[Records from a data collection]

************

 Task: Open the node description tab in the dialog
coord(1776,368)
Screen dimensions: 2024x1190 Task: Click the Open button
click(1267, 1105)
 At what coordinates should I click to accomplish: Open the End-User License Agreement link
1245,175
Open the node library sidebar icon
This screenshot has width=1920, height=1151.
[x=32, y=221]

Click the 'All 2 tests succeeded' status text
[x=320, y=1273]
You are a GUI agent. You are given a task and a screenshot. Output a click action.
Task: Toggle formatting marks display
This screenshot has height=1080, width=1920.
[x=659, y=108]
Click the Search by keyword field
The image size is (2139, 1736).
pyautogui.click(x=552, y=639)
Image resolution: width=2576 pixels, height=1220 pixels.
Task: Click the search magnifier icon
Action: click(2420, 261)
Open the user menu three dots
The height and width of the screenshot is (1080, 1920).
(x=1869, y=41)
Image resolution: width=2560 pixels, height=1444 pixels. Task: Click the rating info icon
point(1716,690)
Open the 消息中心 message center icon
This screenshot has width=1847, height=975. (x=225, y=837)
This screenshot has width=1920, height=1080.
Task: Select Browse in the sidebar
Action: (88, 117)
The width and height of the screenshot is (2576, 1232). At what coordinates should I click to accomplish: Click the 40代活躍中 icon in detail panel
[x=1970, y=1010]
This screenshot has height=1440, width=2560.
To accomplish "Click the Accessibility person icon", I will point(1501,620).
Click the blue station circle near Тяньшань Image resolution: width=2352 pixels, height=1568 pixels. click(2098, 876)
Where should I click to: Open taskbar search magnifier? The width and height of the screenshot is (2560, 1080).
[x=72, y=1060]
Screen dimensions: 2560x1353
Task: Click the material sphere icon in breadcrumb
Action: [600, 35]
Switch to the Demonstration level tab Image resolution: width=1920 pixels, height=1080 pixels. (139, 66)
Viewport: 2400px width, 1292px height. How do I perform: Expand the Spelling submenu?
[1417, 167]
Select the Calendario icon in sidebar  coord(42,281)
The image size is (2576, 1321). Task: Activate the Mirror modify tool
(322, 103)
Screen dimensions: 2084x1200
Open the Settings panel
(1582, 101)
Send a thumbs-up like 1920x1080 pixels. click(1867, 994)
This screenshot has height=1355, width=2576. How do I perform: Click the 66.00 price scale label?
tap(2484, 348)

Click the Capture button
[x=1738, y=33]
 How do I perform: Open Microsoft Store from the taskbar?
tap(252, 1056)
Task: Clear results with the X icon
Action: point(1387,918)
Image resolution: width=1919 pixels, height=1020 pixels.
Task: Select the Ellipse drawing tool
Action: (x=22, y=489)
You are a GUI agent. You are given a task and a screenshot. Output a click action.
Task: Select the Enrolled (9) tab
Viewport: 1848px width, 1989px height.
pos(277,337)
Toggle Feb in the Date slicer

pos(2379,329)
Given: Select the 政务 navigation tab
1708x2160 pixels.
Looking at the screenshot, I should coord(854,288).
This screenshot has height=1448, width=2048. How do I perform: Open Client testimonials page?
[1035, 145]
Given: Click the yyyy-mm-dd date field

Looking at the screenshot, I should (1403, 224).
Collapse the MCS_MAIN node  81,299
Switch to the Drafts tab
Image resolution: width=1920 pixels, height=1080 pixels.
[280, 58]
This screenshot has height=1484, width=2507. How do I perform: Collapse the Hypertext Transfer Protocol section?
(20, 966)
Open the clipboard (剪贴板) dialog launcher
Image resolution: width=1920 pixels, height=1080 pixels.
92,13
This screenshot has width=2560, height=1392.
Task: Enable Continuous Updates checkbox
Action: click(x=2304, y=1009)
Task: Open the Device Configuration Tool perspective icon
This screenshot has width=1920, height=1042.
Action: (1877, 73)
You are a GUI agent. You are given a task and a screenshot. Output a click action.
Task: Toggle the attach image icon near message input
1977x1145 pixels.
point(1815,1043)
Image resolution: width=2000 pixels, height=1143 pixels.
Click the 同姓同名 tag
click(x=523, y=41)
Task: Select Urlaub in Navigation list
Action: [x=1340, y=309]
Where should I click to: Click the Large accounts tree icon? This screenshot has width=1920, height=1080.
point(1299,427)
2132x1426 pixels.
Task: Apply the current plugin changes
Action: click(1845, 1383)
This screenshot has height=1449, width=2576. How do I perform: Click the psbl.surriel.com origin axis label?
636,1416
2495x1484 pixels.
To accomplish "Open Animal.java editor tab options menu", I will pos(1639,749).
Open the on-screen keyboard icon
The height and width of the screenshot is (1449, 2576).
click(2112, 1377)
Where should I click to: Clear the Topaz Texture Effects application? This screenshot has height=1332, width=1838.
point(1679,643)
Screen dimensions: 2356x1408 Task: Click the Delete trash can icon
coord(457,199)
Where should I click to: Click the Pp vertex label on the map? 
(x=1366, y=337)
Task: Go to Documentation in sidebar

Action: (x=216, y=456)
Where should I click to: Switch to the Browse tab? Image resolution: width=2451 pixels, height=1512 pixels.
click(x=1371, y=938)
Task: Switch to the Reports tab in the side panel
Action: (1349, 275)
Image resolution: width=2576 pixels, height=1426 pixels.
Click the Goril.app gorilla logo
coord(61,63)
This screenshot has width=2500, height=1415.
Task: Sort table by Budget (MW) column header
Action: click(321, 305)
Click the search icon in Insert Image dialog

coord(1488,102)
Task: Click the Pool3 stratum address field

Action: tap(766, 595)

************

- ASSIGNMENT:
Using the data above, show each line where "near" occurs.

- OUTPUT BELOW:
Click the blue station circle near Тяньшань Image resolution: width=2352 pixels, height=1568 pixels. click(2098, 876)
Task: Toggle the attach image icon near message input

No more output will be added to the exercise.